The Central Electricity Regulatory Commission (CERC) decision to allow the Mundra power plant owned by Adani Power to pass on the increase in fuel costs to discoms, and eventually consumers, is not surprising. The CERC had been involved after the Supreme Court refused to take the decision, and referred it to the CERC.
The issue came to a head after the Adani plant, besides the Mundhra plant of Tata Power and another plant from Essar Power, had all provisioned for power cost based on importing coal from Indonesia. Thus, when that country hiked export duties on coal, all these power producers found themselves facing losses, if they were to sell power at contracted costs as per their PPA’s to the state discom. A plea to increase rates was refused by the state discom, on the basis of the hike in coal being a business risk, and not the force majeure that these firms wanted it to be considered.
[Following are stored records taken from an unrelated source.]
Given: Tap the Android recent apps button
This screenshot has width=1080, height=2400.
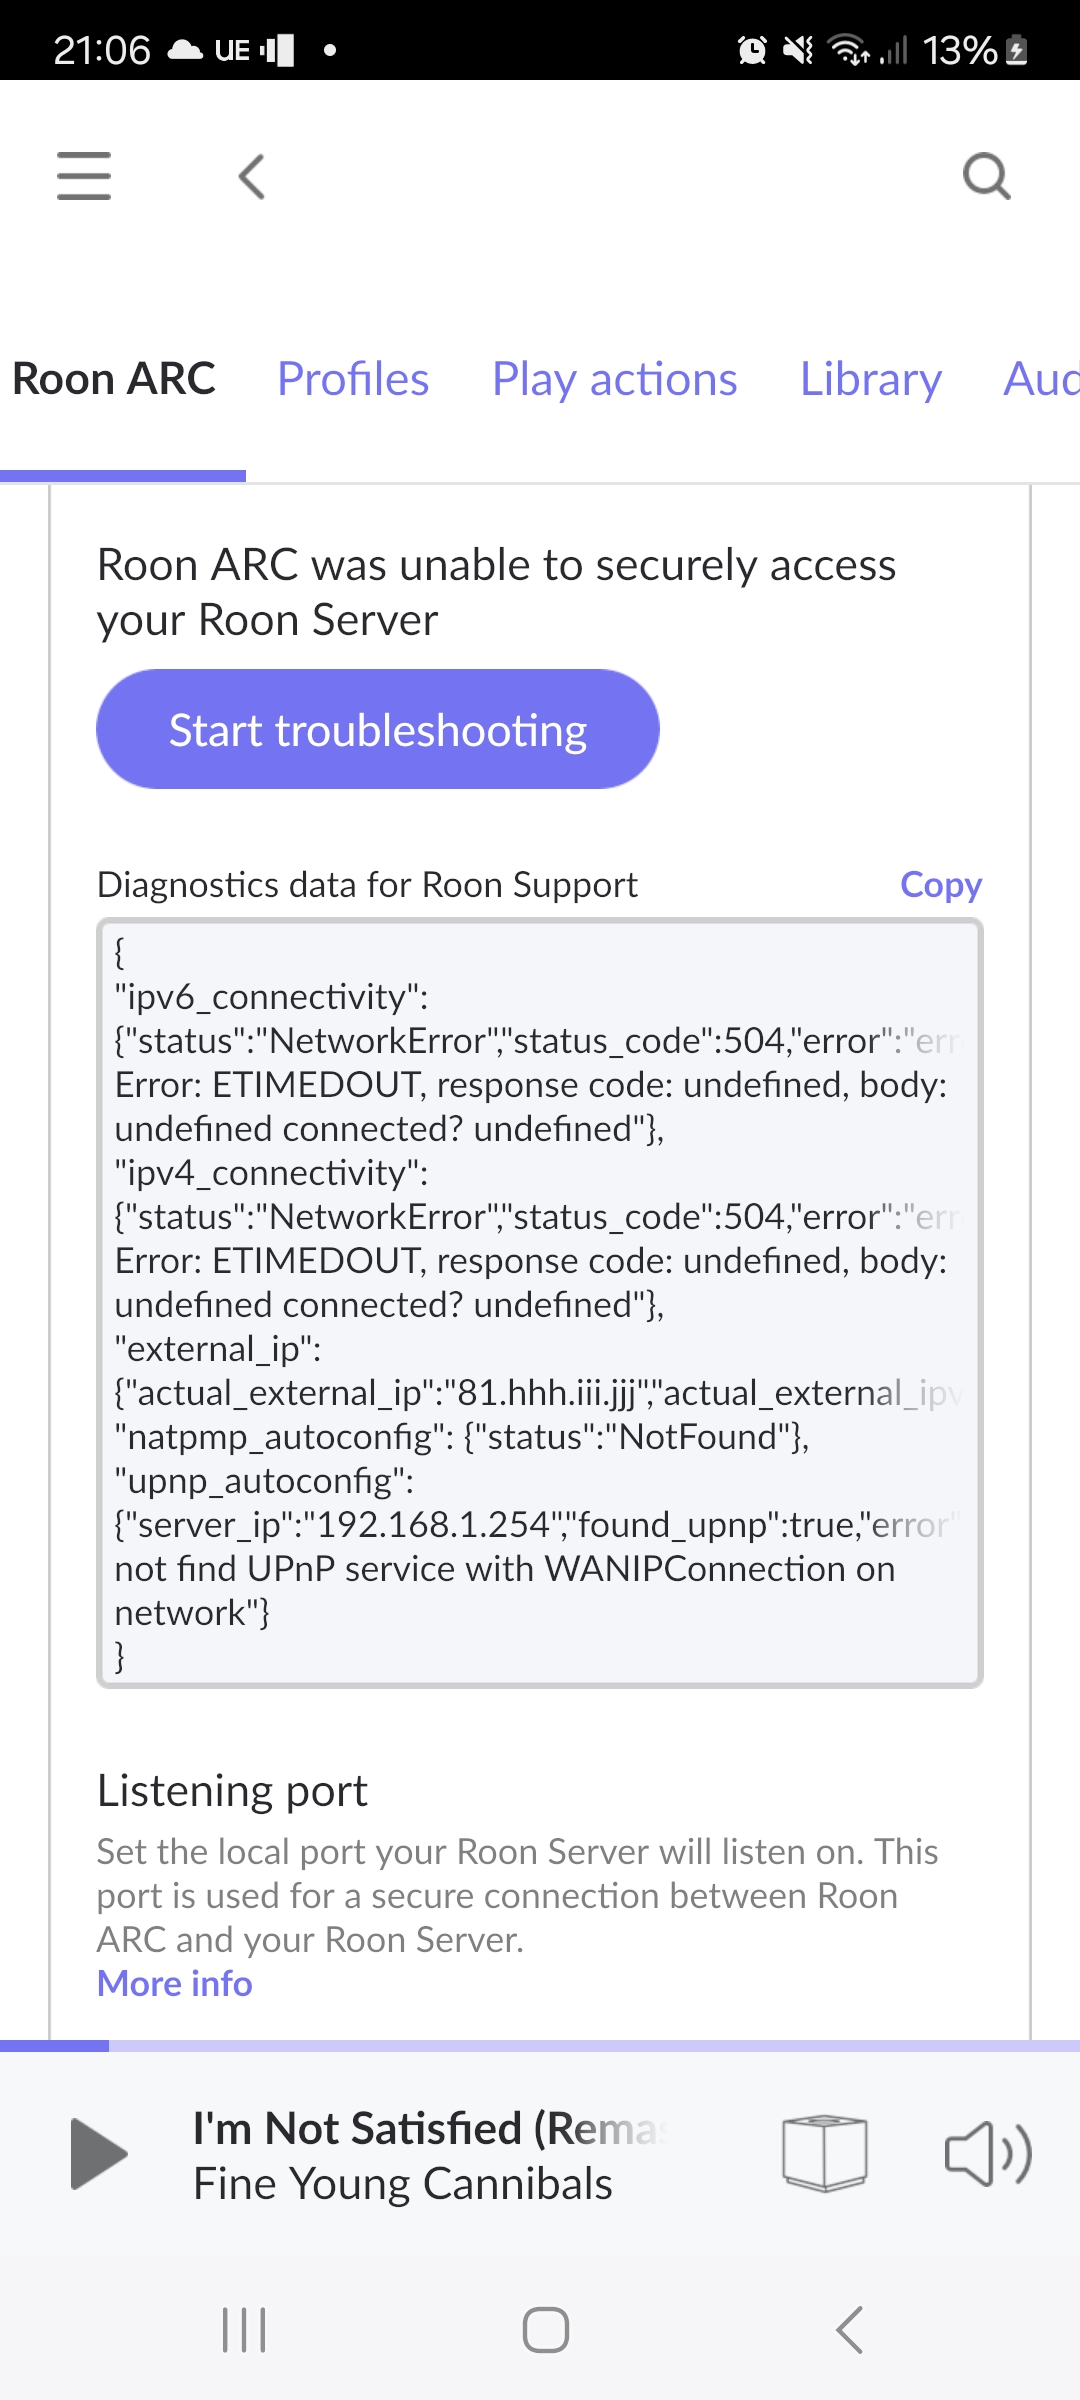Looking at the screenshot, I should point(244,2330).
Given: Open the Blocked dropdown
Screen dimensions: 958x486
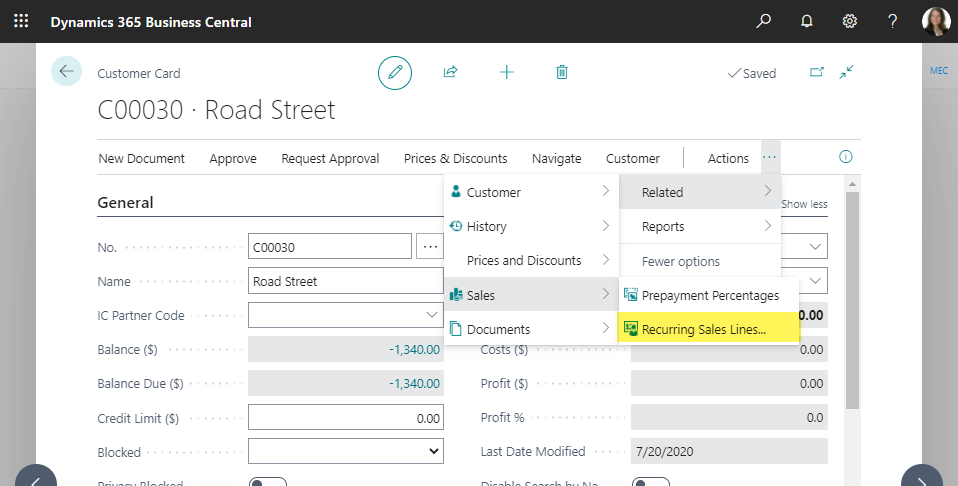Looking at the screenshot, I should (345, 452).
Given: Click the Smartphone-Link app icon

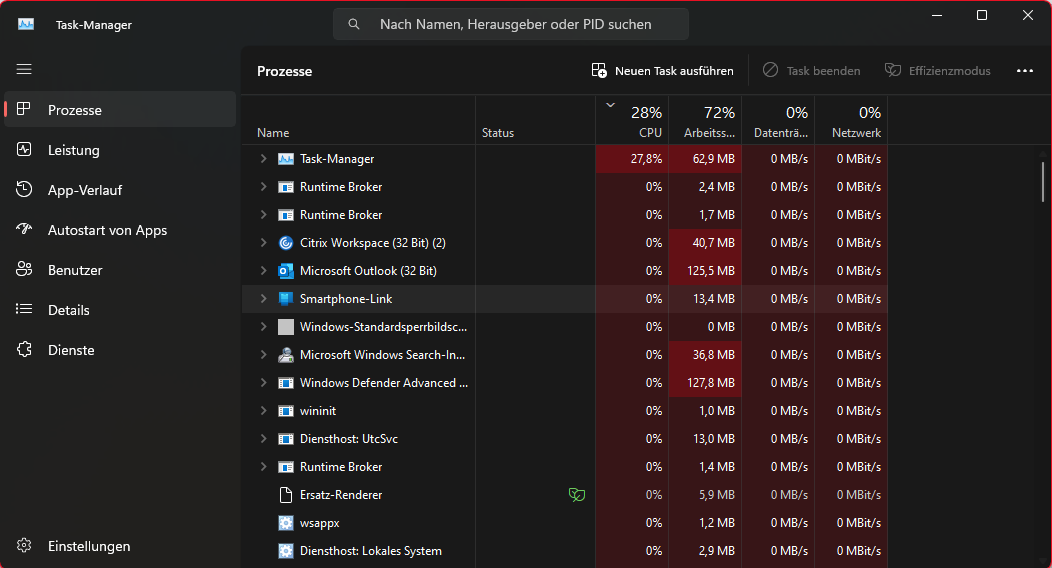Looking at the screenshot, I should pos(286,299).
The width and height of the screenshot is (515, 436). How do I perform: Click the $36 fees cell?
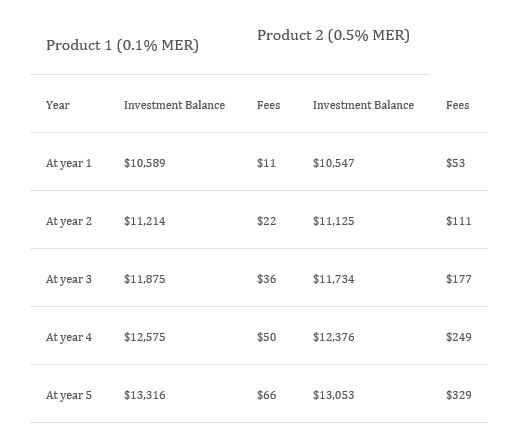click(266, 279)
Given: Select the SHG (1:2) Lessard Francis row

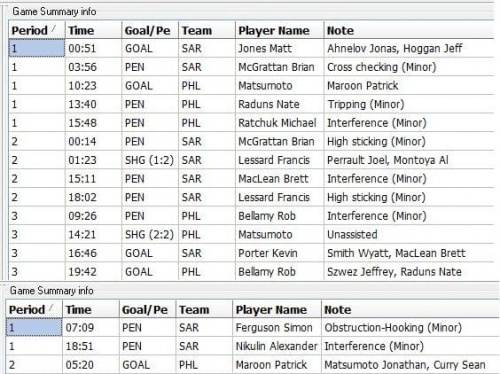Looking at the screenshot, I should (x=251, y=160).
CERC’s Friday order says “It has not been disputed by any stakeholder, including consumer groups, that even with full pass through of the fuel prices, these projects will continue to be competitive and cheaper than alternate sources, including any replacement capacity which in any case will take several years to come on stream, if at all.
“Further, these projects are efficient, on super critical technology and are base load plants and therefore, it makes economic sense to keep them operationalized”. With the state most affected, Gujarat, already recommending leeway to the power producers, the order was a foregone conclusion, almost. In fact, the Gujarat government had recommended a further 10 years extension in the power purchase agreements for these projects, compensating them perhaps for the disruption caused to their books while the case winded its way through the system.
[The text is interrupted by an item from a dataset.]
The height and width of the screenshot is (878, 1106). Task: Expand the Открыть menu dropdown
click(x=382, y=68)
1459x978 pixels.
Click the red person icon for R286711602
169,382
The ruling is a reminder of previous approaches taken by the country’s highest decision makers, where, more often than not, they have been presented with a fait accompli, in the sense that any decision that is not supportive of the business owners has the potential to be hugely disruptive. We have seen this in earlier years with the massive user fees charged to passengers for airport development, after costs there went well beyond budgeted amounts, and now, the mega power plants, who clearly did not read their main supply market right when making assumptions on coal imports. Investments already made, however poorly thought through or executed, have invariably counted for a lot, in arriving at final decisions. This is a streak of conservatism when it comes to avoiding ‘wastage’ of resources, that regularly trumps the letter and spirit of the law sometimes, in India.
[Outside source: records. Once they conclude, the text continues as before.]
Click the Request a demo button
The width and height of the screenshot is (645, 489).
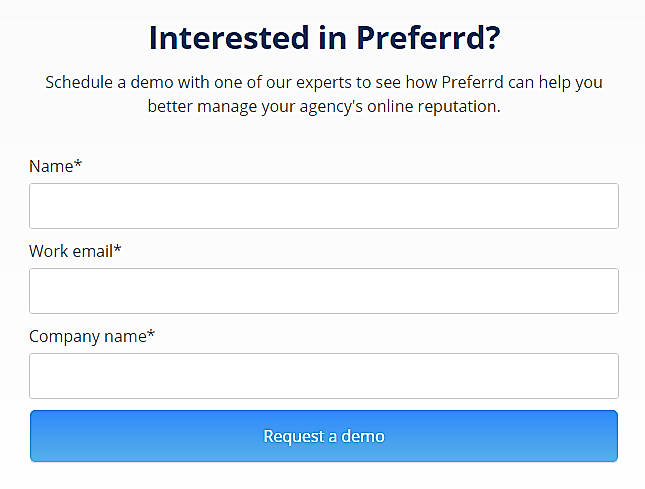[x=323, y=436]
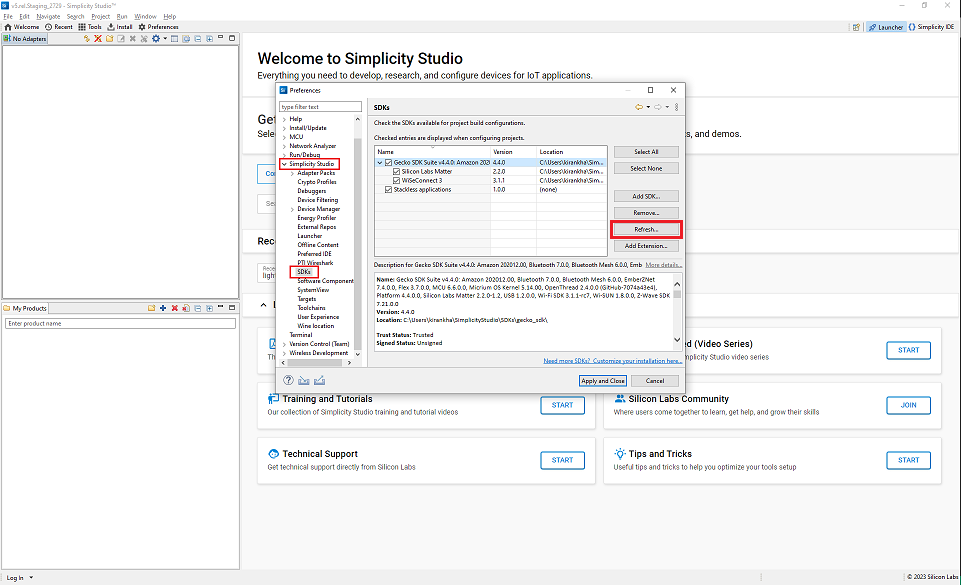Collapse the Simplicity Studio tree node
The height and width of the screenshot is (585, 961).
[284, 164]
In the case of this ruling, the CERC’s words about there being no better or cheaper option available also holds merit, even if as a rude reminder to the realities of the huge distance renewable power has to traverse to be taken seriously. It has been discussed before how the renewables sector is considered useful for optics, and filling the gaps so far, but doesn’t quite have the unstinted support and backing it could do with, especially from the Ministry of power.